*** The input

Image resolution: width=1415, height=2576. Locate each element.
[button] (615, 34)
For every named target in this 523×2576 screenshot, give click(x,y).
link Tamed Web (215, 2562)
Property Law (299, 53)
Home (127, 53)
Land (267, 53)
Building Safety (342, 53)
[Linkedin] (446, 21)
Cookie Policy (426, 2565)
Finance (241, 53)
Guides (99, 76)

******

Convert the entries above into a two-column CSV with the header "prompt" and "target", one row per entry. Put each entry's text and its answer in their own quoted fields, and replace any line breaks with spaces.

prompt,target
"Image resolution: width=1415, height=2576. Locate each element. [button]","(615, 34)"
"For every named target in this 523×2576 screenshot, give click(x,y). link Tamed Web","(215, 2562)"
"Property Law","(299, 53)"
"Home","(127, 53)"
"Land","(267, 53)"
"Building Safety","(342, 53)"
"[Linkedin]","(446, 21)"
"Cookie Policy","(426, 2565)"
"Finance","(241, 53)"
"Guides","(99, 76)"